You can only be one of two things, alive or dead. Dead things don’t grow… The zygote grows. To say life doesn’t begin at conception is to say the zygote is not alive, which is to say it is dead.
Basically, they’re saying we start life as some kind of zombie zygote, which of course is a level of stupidity on par with some kind of sea slug.
We don’t know when “life” begins, because everything living on this planet, including all humans, animals, plants, bacteria, have come from cells that were already alive. There are no cases in all the labouratories of the world where something that was not alive has been made “alive,” or in other words, “where life has begun.” The best scientists can do is suspend the life functions of an already living creature and prompt out of suspension, but this does not in any way mean they are “creating life.” Wood frogs that can actually freeze, and go into a state with no electrical activity, no respiration, no circulation, no signs of life at all for extended periods of time (a winter season or longer), but can then “thaw” out and start jumping around again. Did they “create life?” No: in this case, the pre-existing life functions have been suspended, and so we certainly don’t say that the frogs “came back to life.”

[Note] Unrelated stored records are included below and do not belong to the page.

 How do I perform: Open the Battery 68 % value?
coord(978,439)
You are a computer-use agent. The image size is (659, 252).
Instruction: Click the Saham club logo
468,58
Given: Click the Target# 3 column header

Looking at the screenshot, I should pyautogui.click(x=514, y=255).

God started and sustains all life, no doubt. He is the auctor vitae. And God wrote the natural law, under which we and our reproductive activities fall. The obvious and huge exception to this was our Lady’s virginal conception of our Lord, wherein God placed a unique human (and divine) life within our Lady’s wound without the contribution of another person’s genetic material. Also, when Jesus resurrected other people (like Lazarus) from the dead, and when He Himself resurrected, these events truly were miraculous and beyond and regardless the natural law because in resurrecting, He reconnected the soul with the body.

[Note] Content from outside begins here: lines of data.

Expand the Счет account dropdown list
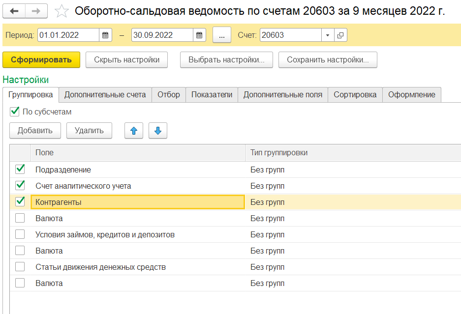Screen dimensions: 461x314 point(328,35)
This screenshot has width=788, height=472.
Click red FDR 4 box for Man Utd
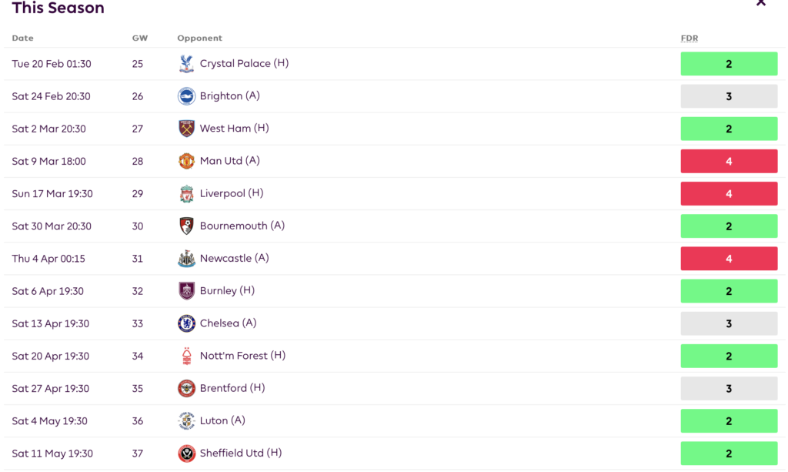(729, 162)
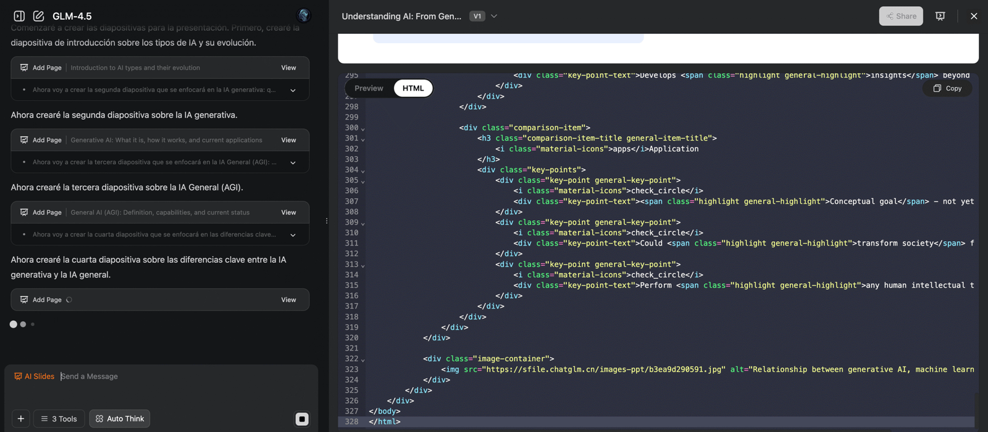Screen dimensions: 988x432
Task: Open the user profile avatar
Action: 303,15
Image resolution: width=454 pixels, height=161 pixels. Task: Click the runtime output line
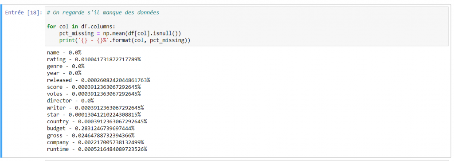(97, 149)
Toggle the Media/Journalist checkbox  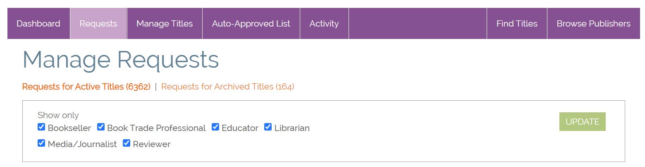41,143
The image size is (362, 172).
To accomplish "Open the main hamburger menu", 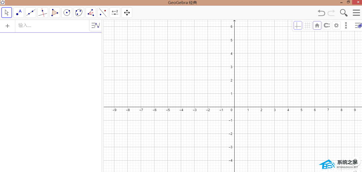I will 356,13.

The Catholic definition for “death” is that moment when the soul leaves the body. We do not know exactly when this occurs, which is why traditionally Extreme Unction has been allowed up to 3 hours after death, and today I believe it is 1 hour after death. Because of modern science and technology, we have seen surprising cases where people have been resuscitated from apparent death after ten or even twenty minutes or more without circulation and respiration, and in each of those cases where the person has been successful revived, the soul is there with the person, so we know that the soul does not (at least in every case) instantly leave the body when a person stops breathing. Though for some (saints?) it might. Our souls are very mysterious is so many ways, but when you think about it, it makes perfect sense, as there is *no time *with God, and so what is the difference between an hour and a year to Him? He’s eternal!

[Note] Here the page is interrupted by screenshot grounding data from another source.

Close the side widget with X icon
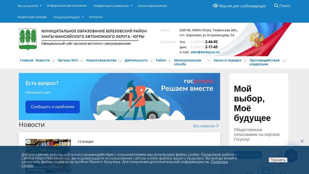Image resolution: width=309 pixels, height=174 pixels. [302, 141]
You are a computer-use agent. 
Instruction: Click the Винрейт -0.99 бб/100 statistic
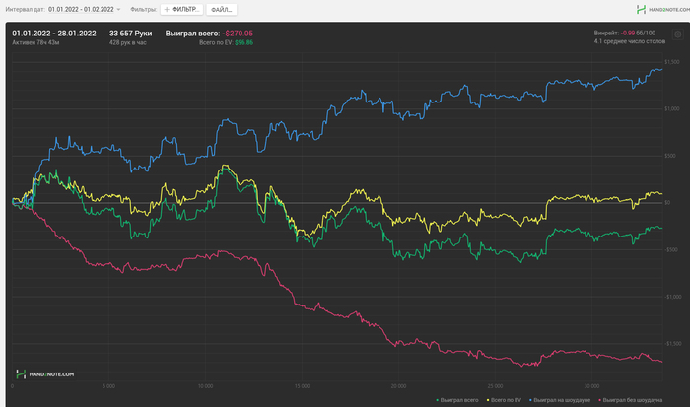click(x=624, y=33)
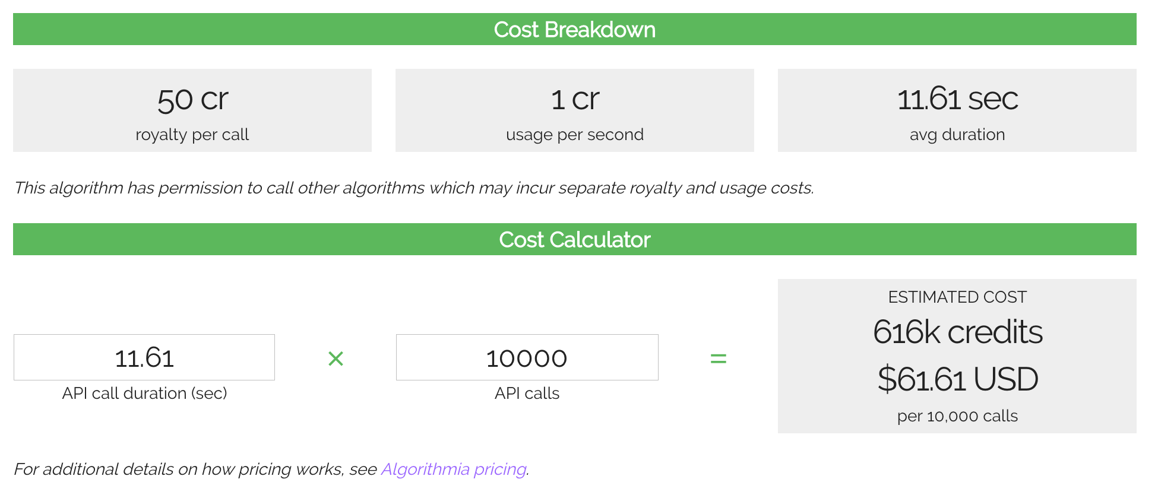The width and height of the screenshot is (1158, 495).
Task: Click the green multiplication sign icon
Action: 336,358
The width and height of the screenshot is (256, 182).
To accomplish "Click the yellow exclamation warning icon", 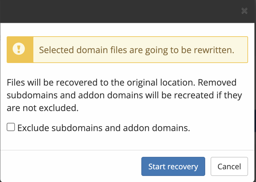I will coord(19,49).
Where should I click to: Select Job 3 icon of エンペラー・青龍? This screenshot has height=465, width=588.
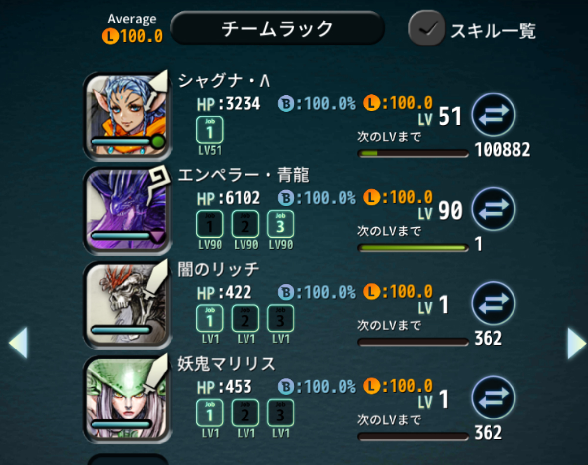281,224
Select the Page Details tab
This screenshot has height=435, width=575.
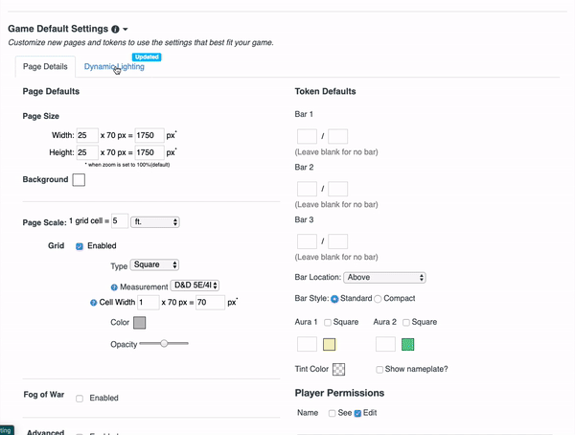pos(45,67)
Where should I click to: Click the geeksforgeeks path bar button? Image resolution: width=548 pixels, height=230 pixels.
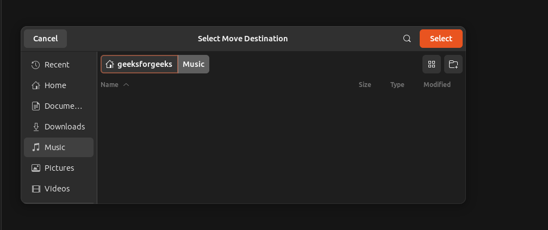(x=140, y=64)
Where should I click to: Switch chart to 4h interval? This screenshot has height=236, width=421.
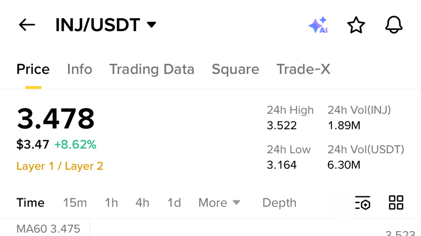tap(142, 203)
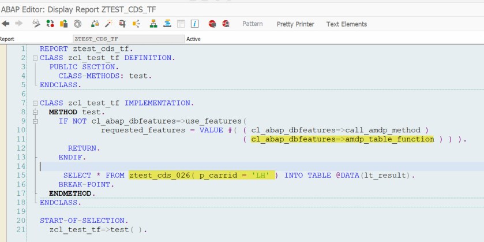484x242 pixels.
Task: Click the Back arrow in the toolbar
Action: (6, 24)
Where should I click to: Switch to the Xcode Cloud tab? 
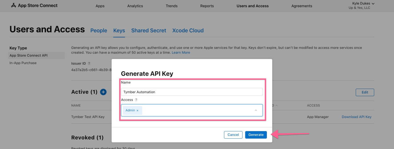click(188, 31)
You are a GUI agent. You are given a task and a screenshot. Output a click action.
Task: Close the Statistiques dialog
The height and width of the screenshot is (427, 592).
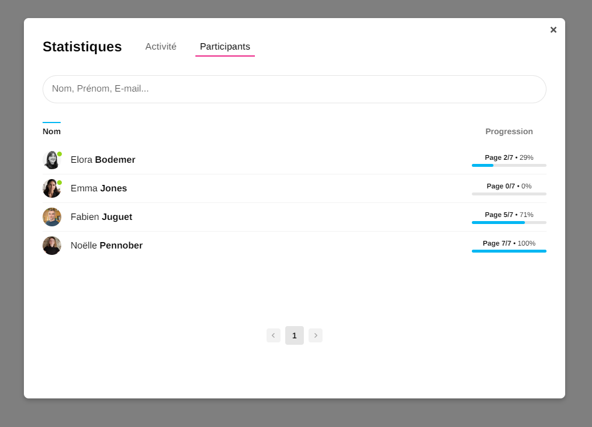[x=553, y=30]
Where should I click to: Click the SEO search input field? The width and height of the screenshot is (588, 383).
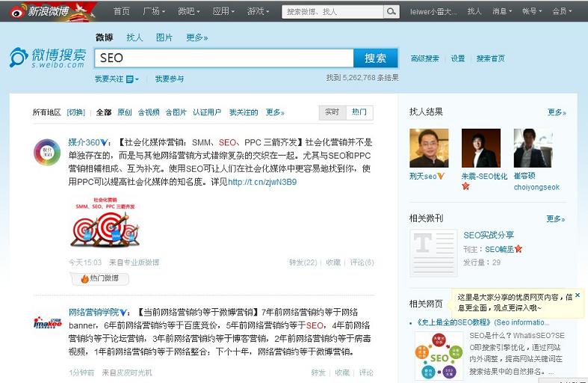pyautogui.click(x=223, y=58)
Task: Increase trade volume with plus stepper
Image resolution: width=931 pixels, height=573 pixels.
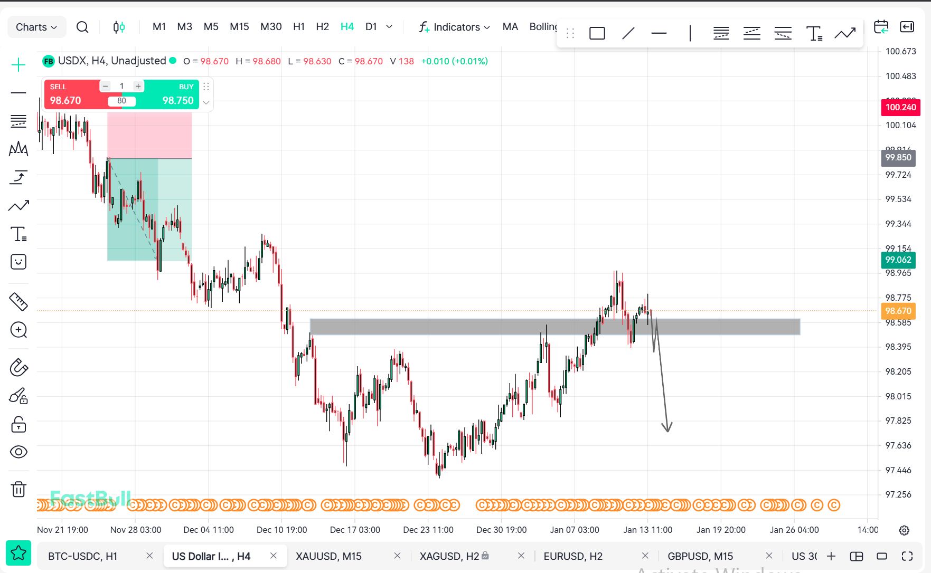Action: pyautogui.click(x=138, y=86)
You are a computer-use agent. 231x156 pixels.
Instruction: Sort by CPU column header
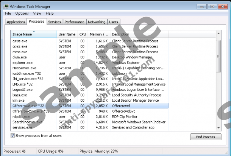[x=83, y=34]
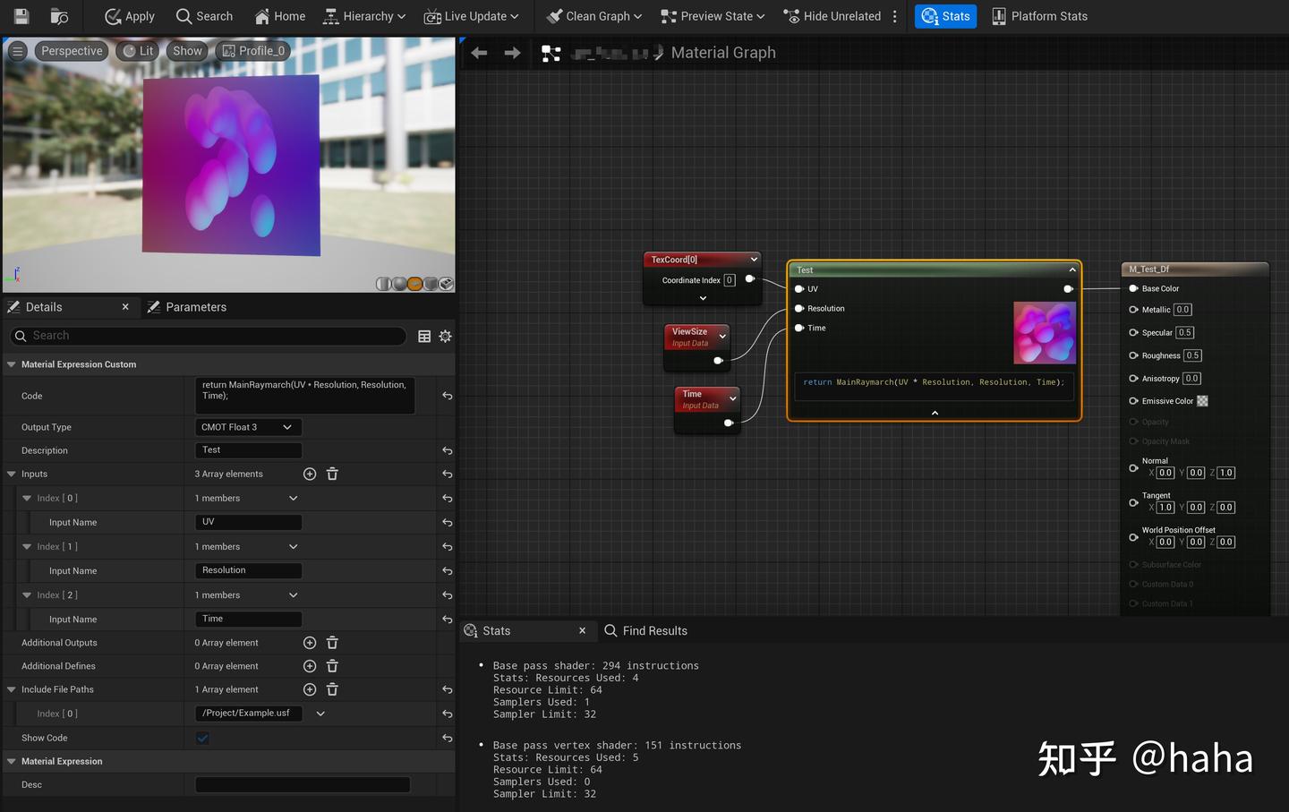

Please remember, then, that PERSONHOOD begins at conception, not life. The “life begins at conception” tag-line has actually hampered us in the pro-life movement, because pro-abortion people will then say such silly things such as, “Ah, well, then, by your logical, a man masturbating is the same as abortion, because those sperm are going to die!” (Of course, we Catholics know that masturbation is very wrong for other reasons that have nothing to do with abortion, which is murder) These pro-abortion people will say (correctly), that sperm are alive, so they will say (incorrectly) that it is illogical and unscientific to be pro-life because then we have to say that sperm are “human.” Obviously, they are the ones who are illogical and unscientific, because as gamete cells, sperm contain only half of the genetic material of the parent, and are not distinct creatures by any means, so it is illogical to call something that contains only half of the necessary biological material needed to create a human being a “human being” itself: its like calling a “2” a “4”. Yet there is absolutely nothing logically or scientifically distinct about an fertilized egg that would somehow qualify it as “non-human.” On the contrary, a fertilized egg is certain the product of 2 and 2, or, in other words, is a 4. A fertilized egg is 100% human, and only human—there is nothing else there but HUMAN. They try to call it “tissue,” and this argument is so easily scientifically defeated because “tissue” is somatic, and contains no unique genetic material distinct from the parent somatic cells that could possibility characterize it as an autonomous being, even when it is (like in cancer) mutative, unless these pro-abortion people are going to now claim that people reproduce asexually like single-celled bacteria, or some other nonsense like that (incidentally, even if they did claim that human somatic mutation represents asexual reproduction, they would still be totally wrong, though I wouldn’t put it past them, as “wrong” doesn’t seem like a concept in which they are very interested anyway).
But pro-abortion people are not scientific, because if they were, they would hardly be pro-abortion. Remember, now, a PERSON begins at conception, not life: life is already there!